[DATA EXTRACT Boundary: Start]

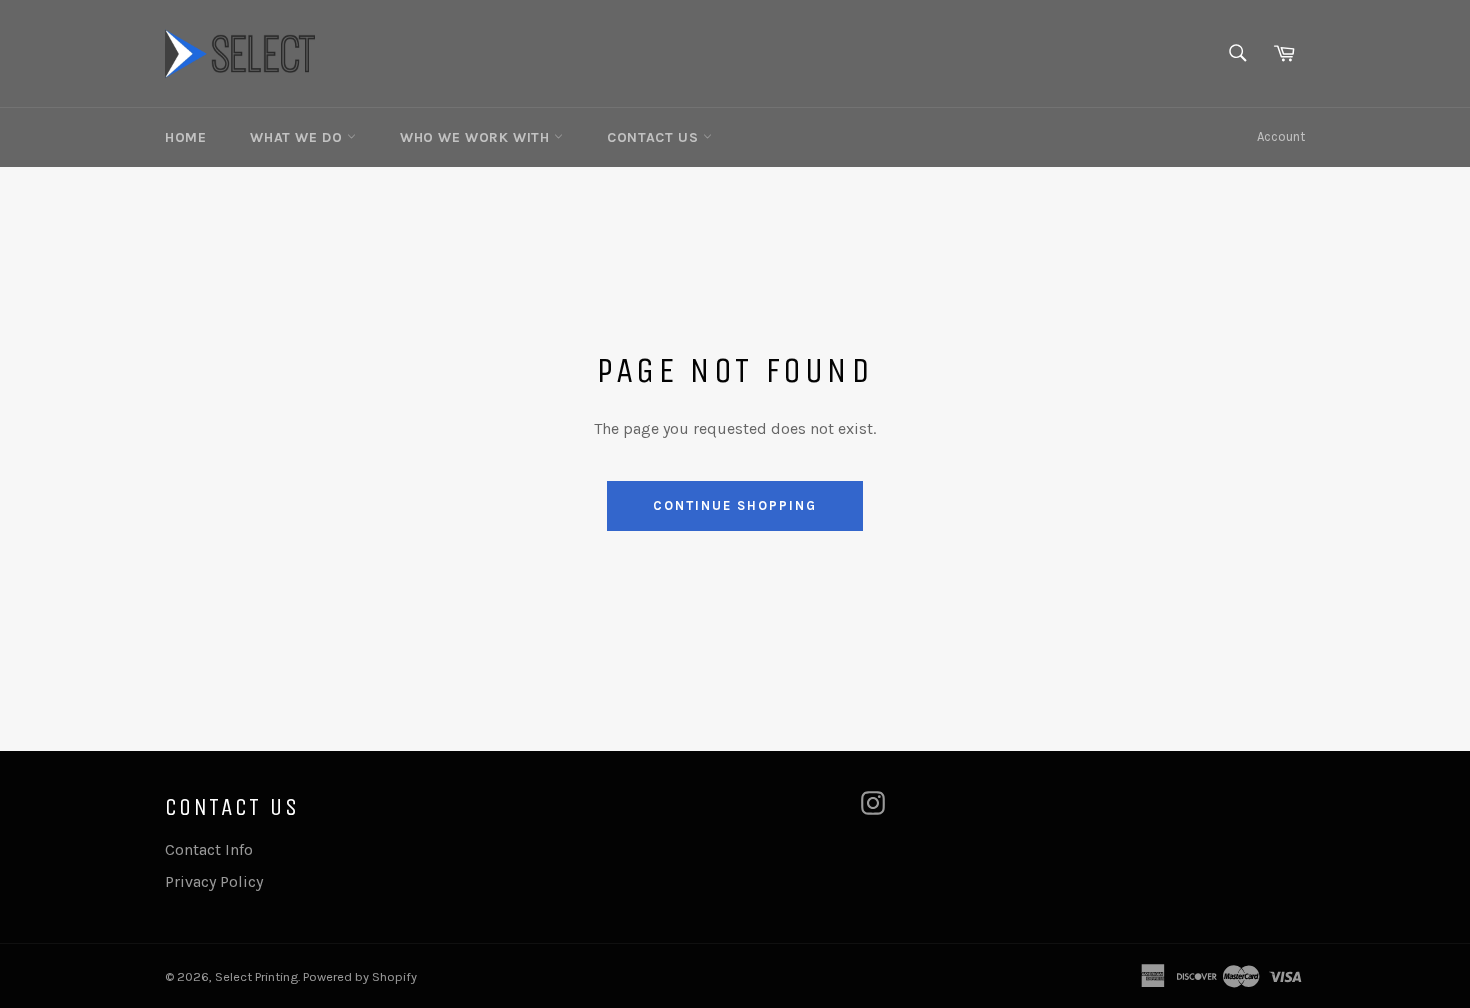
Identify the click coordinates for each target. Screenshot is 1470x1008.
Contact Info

[DATA EXTRACT Boundary: End]
[DATA EXTRACT Boundary: Start]

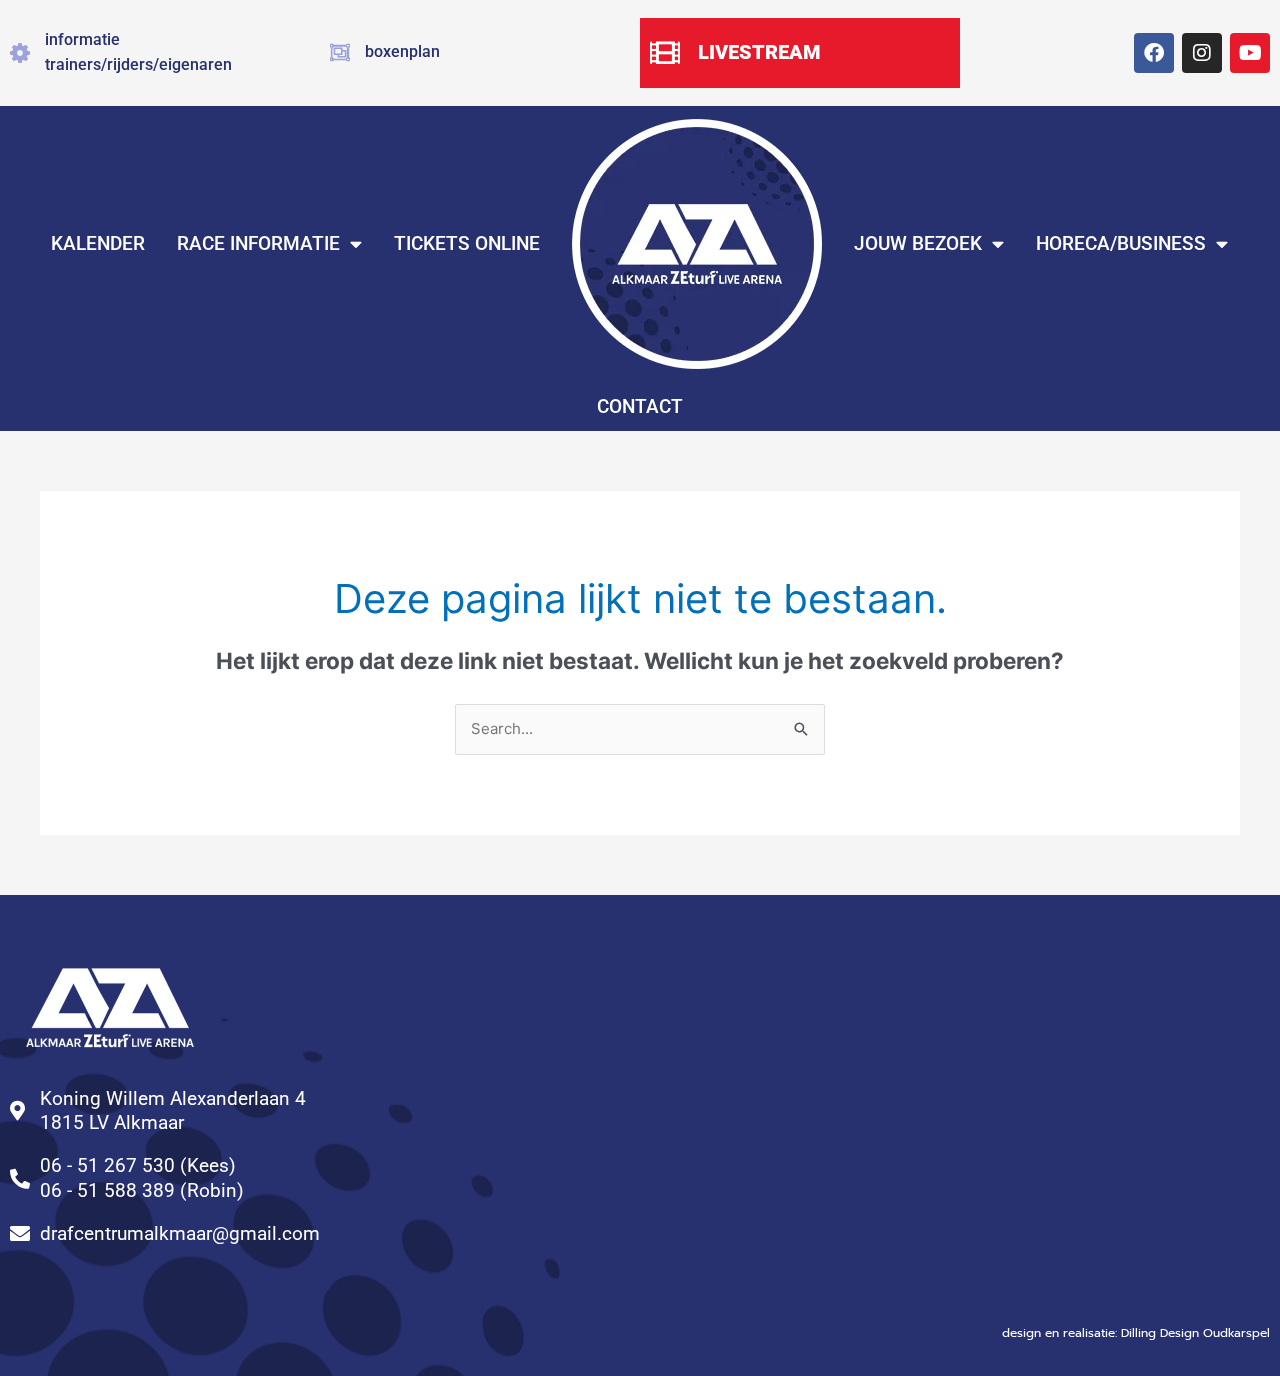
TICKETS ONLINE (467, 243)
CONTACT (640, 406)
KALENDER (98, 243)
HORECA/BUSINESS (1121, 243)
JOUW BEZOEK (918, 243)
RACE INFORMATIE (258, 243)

[DATA EXTRACT Boundary: End]

ASSIGNMENT: Repeat the entries above verbatim, but only from the line that has "TICKETS ONLINE (467, 243)" down to the line that has "RACE INFORMATIE (258, 243)", inclusive.

WRITTEN REPLY:
TICKETS ONLINE (467, 243)
CONTACT (640, 406)
KALENDER (98, 243)
HORECA/BUSINESS (1121, 243)
JOUW BEZOEK (918, 243)
RACE INFORMATIE (258, 243)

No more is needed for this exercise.